Problem - In the data below, the answer is the run of lines from the line containing "For every named target in this 1024×2062" through the line containing "[Ahoi Board auf Pinterest] (91, 1928)", both included; print it exactly and nothing else.
-- Record set follows --
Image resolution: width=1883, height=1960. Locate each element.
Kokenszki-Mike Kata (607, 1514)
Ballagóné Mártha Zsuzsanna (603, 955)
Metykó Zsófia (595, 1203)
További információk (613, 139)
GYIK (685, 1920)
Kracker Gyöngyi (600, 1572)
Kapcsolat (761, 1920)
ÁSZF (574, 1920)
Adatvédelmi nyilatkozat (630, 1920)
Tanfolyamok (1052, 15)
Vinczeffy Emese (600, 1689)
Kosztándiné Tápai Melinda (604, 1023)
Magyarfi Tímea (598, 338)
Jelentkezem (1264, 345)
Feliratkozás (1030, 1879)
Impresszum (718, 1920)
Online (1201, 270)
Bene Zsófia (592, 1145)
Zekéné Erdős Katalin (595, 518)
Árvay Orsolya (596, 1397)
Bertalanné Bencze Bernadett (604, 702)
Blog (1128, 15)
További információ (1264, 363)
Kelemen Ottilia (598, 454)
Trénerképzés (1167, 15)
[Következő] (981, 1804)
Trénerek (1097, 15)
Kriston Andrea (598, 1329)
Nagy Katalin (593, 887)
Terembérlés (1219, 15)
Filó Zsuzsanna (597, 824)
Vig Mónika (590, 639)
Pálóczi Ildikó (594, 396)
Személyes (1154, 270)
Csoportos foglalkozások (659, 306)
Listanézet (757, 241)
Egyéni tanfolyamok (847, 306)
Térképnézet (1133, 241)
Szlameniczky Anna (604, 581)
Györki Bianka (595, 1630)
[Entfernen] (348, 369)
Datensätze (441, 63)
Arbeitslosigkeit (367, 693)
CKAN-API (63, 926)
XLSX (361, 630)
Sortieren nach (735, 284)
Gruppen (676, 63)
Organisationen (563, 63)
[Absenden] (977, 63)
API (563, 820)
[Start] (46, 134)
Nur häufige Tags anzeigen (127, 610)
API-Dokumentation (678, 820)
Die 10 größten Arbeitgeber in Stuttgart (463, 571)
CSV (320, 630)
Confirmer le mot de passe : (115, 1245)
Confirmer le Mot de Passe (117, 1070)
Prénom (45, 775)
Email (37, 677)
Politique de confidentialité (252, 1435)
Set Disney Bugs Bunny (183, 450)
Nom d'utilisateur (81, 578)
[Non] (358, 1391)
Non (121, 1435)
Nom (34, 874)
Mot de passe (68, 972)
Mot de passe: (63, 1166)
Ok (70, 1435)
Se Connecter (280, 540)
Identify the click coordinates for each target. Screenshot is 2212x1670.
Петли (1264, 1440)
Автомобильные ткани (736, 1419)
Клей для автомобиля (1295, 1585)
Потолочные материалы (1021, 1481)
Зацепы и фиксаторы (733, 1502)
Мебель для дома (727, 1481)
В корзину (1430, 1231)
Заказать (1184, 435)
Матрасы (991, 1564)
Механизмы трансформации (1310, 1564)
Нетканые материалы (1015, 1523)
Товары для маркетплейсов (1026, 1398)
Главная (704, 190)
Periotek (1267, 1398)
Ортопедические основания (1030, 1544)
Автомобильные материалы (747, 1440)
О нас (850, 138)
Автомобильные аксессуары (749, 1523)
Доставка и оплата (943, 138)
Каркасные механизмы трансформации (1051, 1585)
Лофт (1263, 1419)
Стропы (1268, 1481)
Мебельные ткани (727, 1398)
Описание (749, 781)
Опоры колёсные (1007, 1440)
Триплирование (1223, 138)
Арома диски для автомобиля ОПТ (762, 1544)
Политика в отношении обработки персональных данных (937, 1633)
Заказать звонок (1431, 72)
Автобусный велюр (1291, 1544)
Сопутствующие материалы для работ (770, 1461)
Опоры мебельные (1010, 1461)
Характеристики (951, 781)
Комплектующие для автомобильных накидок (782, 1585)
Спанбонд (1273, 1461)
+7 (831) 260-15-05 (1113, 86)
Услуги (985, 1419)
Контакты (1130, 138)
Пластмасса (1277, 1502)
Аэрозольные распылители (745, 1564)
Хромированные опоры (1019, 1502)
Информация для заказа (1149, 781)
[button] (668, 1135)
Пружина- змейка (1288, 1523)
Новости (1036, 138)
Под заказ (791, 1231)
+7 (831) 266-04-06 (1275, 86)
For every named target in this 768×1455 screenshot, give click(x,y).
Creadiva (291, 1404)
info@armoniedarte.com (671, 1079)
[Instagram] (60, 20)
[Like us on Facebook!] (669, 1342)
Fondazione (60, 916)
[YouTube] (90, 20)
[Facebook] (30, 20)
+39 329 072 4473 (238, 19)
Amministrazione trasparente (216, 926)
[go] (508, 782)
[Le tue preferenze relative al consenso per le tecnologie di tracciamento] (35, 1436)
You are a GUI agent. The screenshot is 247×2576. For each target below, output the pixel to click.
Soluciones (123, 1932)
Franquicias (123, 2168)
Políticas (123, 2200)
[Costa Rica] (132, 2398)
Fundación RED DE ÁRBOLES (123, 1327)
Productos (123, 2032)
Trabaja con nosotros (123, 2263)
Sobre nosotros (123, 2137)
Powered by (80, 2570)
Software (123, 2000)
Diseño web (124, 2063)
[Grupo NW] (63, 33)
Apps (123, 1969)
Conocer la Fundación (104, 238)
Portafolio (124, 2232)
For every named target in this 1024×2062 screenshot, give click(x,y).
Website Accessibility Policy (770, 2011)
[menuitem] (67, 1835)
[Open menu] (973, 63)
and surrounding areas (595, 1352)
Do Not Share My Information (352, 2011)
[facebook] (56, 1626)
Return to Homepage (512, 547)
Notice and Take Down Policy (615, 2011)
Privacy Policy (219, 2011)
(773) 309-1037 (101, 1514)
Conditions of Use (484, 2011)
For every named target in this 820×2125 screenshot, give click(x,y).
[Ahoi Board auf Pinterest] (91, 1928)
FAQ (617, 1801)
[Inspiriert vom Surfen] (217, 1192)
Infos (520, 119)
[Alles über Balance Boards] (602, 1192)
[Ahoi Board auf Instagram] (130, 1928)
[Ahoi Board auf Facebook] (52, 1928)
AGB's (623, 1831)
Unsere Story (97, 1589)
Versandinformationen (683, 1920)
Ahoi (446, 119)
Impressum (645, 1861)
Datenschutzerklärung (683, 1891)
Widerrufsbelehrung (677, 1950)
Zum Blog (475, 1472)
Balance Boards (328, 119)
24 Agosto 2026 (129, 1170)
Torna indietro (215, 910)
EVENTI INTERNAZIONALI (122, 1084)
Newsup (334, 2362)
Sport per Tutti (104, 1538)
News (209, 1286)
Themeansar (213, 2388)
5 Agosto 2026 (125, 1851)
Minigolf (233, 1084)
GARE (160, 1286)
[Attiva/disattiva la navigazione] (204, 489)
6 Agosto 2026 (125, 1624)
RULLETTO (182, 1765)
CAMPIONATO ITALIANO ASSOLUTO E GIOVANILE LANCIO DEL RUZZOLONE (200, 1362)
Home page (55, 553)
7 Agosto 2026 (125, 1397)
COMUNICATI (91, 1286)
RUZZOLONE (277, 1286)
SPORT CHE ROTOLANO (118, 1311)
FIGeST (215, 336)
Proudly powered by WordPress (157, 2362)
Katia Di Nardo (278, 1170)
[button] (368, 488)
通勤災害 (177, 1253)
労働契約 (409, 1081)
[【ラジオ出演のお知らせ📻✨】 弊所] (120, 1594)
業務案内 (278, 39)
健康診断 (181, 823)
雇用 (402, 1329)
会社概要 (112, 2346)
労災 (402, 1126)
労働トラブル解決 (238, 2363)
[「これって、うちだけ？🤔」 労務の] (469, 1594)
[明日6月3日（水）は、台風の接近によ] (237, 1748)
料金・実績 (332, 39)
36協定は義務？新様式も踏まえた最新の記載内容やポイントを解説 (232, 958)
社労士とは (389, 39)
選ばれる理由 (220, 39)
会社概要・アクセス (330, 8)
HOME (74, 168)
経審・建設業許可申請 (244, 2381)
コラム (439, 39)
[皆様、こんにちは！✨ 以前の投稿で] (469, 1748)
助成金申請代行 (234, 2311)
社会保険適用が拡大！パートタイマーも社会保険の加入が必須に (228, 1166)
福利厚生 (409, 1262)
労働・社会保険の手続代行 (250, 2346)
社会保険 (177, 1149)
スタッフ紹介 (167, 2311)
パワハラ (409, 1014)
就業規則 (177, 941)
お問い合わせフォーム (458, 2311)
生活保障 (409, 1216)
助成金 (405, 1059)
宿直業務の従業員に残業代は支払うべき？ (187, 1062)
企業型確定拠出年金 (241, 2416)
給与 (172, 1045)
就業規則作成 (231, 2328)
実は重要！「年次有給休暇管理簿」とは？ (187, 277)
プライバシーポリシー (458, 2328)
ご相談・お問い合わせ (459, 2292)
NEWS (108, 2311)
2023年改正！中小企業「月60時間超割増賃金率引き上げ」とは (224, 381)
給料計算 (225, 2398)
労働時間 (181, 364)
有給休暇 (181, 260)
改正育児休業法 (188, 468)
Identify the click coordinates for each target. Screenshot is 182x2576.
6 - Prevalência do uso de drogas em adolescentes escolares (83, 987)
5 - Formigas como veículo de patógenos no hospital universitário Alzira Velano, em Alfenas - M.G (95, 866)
-- Record set concluded --
Response -
For every named target in this 1024×2062 screenshot, give click(x,y).
Website Accessibility Policy (770, 2011)
[menuitem] (67, 1835)
[Open menu] (973, 63)
and surrounding areas (595, 1352)
Do Not Share My Information (352, 2011)
[facebook] (56, 1626)
Return to Homepage (512, 547)
Notice and Take Down Policy (615, 2011)
Privacy Policy (219, 2011)
(773) 309-1037 (101, 1514)
Conditions of Use (484, 2011)
For every named target in this 820×2125 screenshot, give click(x,y).
[Ahoi Board auf Pinterest] (91, 1928)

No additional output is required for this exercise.